You tell me! Only kidding. Part of the first session may be to explore this together. However, it does help the process to do a bit of self exploration prior to the first session. Two ways you can do this is to perhaps approach the in-take form thoughtfully or journal about what you would like to see change or have help with. The first session can be about exploring and defining those problems that you are most aware of, and potentially uncovering problems you may not be as aware of. From here, you and your therapist may set tentative goals of what the first few sessions will look like. I have found some clients benefit from more structured goals while others feel restricted by it, and prefer more of a loose guideline starting out. I suppose we can consider it as someone starting out with the details and prefer to work their way out to the big picture versus someone starting out with the big picture and then moving towards working out the details.

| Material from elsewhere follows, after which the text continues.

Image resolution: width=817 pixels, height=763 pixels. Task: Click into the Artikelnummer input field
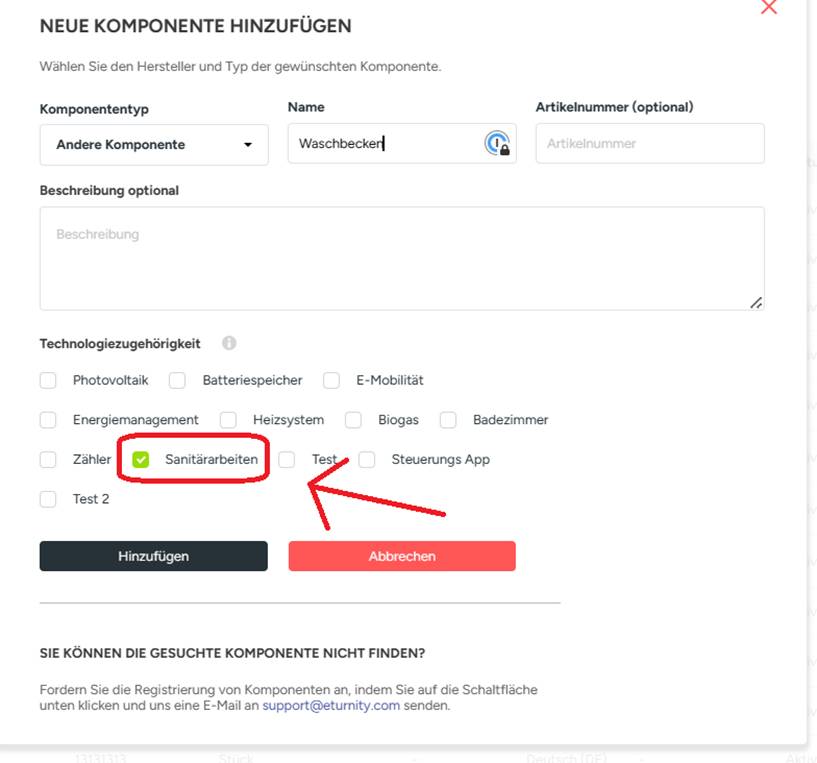650,144
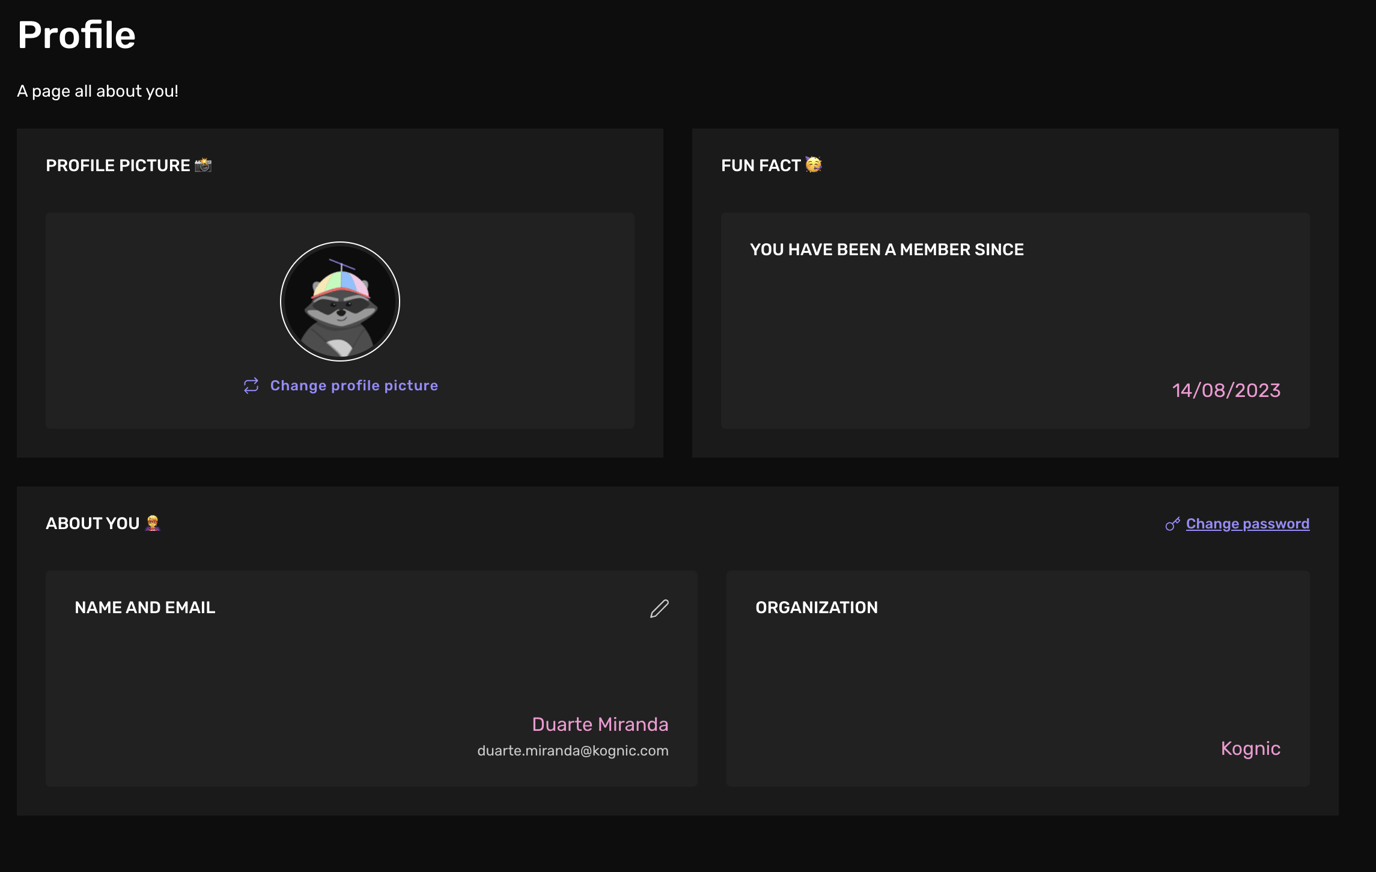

Do I need group or couples therapy with individual therapy?
In my opinion, if the problem or issue you are seeking therapy for has a significant impact on you, starting with individual therapy is a safe bet. Your individual therapist can then make a recommendation for group or couples therapy as needed. Group therapy is beneficial for learning and practicing skills similar to attending a class, and for hearing differing personal perspectives and receiving support from other clients seeking help for similar issues. Couples therapy is beneficial if you are ready to take the step of working through relationship issues and challenges in therapy with your partner or even family member or friend. This is not to be confused with times when a partner or support person is invited into an individual therapy session to learn more about your challenges and how to better support you. True couples therapy requires a separate and neutral therapist. The couples therapist tends to focus on the couple’s and the relationship’s needs over the individual needs of either person. So if you notice you have individual needs outside of the relationship that needs to be addressed and worked through, it may be best to explore them in individual therapy rather than couples therapy.
More questions before starting
Many practices, including the Austin Mindfulness Center, offer a free 20-minute consultation or in-take call prior to the first session. Offering this only helps both you and your therapist since it increases the chances that you are able to find the right fit. This call can also give you a feel for the type of therapeutic relationship you would have with your therapist. As with starting a new commitment or new habit, starting therapy can feel daunting. I hope the information here helps remove some of the unknowns and ambivalence of starting therapy.